Les directions RSE et
achats envoient des questionnaires, sollicitent leurs fournisseurs par email,
relancent ceux qui ne répondent pas, récupèrent des fichiers Excel, des PDF et
des certifications sous différents formats, puis doivent vérifier et consolider
l’ensemble.
Mais le principal
obstacle n’est pas seulement le nombre de fournisseurs à interroger. C’est
l’écart de maturité entre celui qui demande l’information et celui qui doit la
produire.
Un grand groupe
disposant d’une direction RSE peut solliciter un fournisseur de trente salariés
qui n’a ni responsable dédié, ni bilan carbone, ni outil permettant de
centraliser ses données environnementales et sociales. Pour cette PME, répondre
à une question apparemment simple comme « quelle est votre empreinte carbone ?
» peut nécessiter de lancer un chantier entier.
La difficulté
s’accentue lorsqu’un fournisseur travaille avec plusieurs grands comptes.
Les équipes RSE de
certaines entreprises accompagnées par Ditto reçoivent ainsi jusqu'à 120
sollicitations par an.
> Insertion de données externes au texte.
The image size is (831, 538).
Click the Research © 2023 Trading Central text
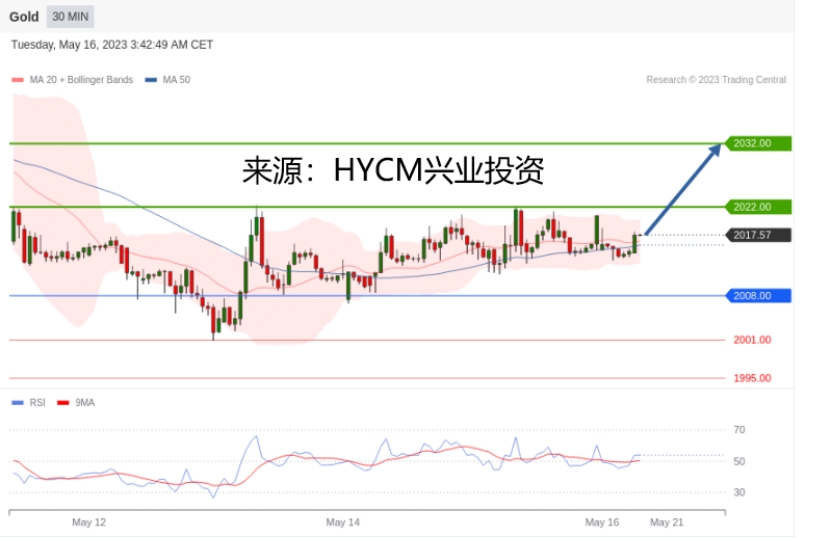(x=715, y=80)
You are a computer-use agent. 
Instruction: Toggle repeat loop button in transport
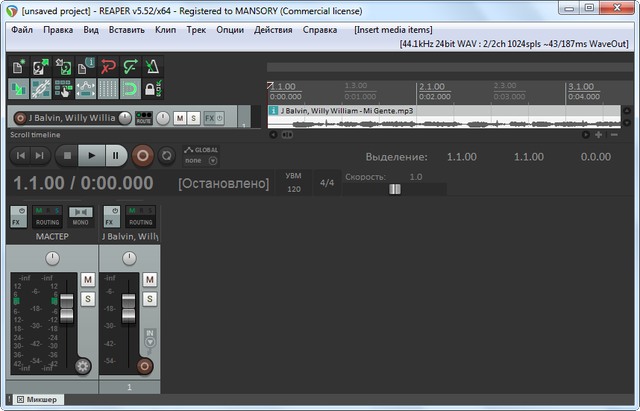pos(166,155)
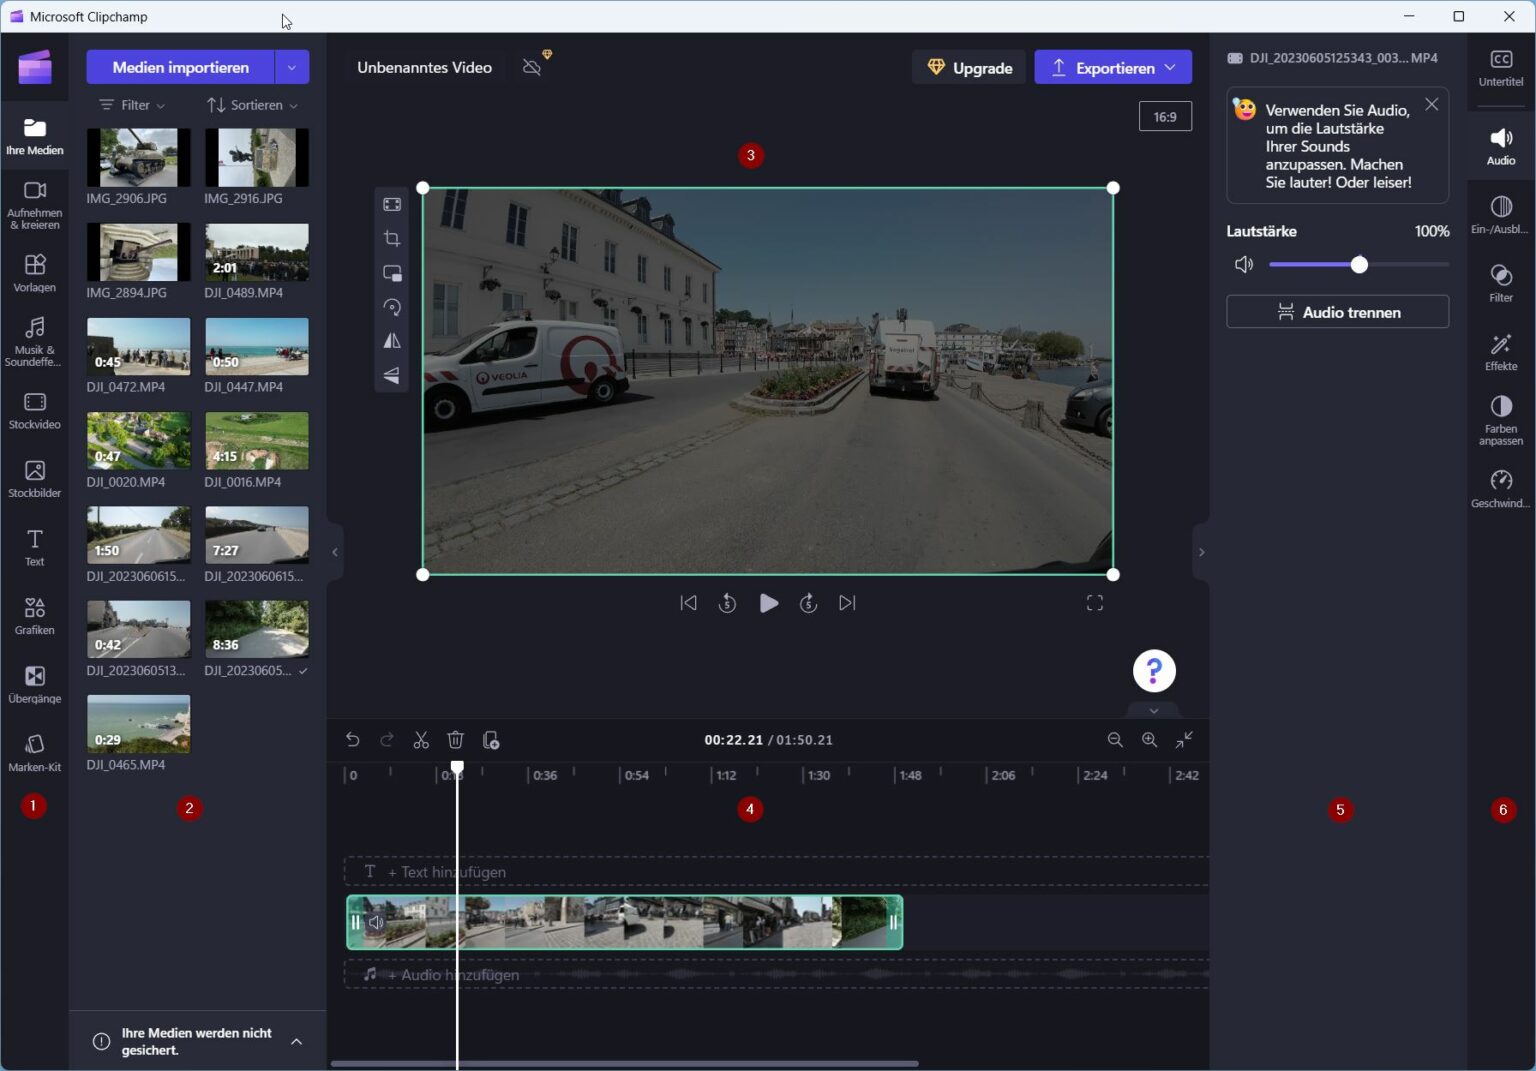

Évaluations EcoVadis, appels d'offres, référencements
fournisseurs, certifications ou demandes clients : les mêmes informations
reviennent souvent, mais dans des formats et selon des calendriers différents.
Sans organisation structurée, les équipes doivent retrouver et reformater les
mêmes données à chaque nouvelle sollicitation.
Prouver ses engagements
RSE devient un enjeu d'accès au marché
Pour les PME et ETI,
cette multiplication des demandes transforme progressivement la RSE en sujet
commercial. Dans un appel d’offres ou un processus de référencement, être
capable de fournir rapidement un bilan carbone, une certification ou les
preuves d'une politique environnementale peut faire la différence.
Une entreprise peut
avoir engagé de nombreuses actions RSE et se retrouver en difficulté simplement
parce qu’elle n’est pas capable de les documenter rapidement. Pour Ditto, la
capacité à structurer une fois ses informations pour les réutiliser ensuite devient
donc un véritable enjeu de compétitivité.
Pierre Poirmeur, cofondateur de Ditto, explique : « Pendant longtemps, les entreprises ont regardé la RSE à travers ce qu'elles pouvaient directement maîtriser. Aujourd'hui, leur performance dépend de centaines de fournisseurs sur lesquels elles disposent parfois de très peu d'informations, et qui n'ont ni les équipes ni les outils des grands groupes qui les interrogent.
La simplification réglementaire est une bonne nouvelle, mais elle ne doit pas conduire à simplement déplacer la complexité vers les PME et ETI »
Pour les grands
donneurs d’ordre, demander ne suffit plus
Face à cette
multiplication des exigences, Ditto défend une approche fondée sur
l’accompagnement plutôt que sur l’accumulation de questionnaires. Demander
davantage de données à un fournisseur qui ne dispose ni d’équipe RSE, ni des
outils nécessaires pour les produire ne permet pas mécaniquement d’améliorer sa
performance.
L’enjeu pour les
grandes entreprises consiste donc à identifier le niveau de maturité de leurs
fournisseurs, leur expliquer les informations attendues, leur donner accès aux
ressources nécessaires pour les structurer et suivre leur progression dans le
temps.
C’est dans cette
logique que Ditto a développé une brique dédiée à l’engagement fournisseurs. La
plateforme permet aux donneurs d’ordre de solliciter leurs partenaires,
centraliser les informations de leur chaîne de valeur, mesurer leur niveau de
maturité et identifier les actions prioritaires à mener avec eux.
L’objectif : passer d’une logique dans laquelle on demande aux fournisseurs de prouver leur conformité à une logique dans laquelle on leur donne également les moyens de progresser.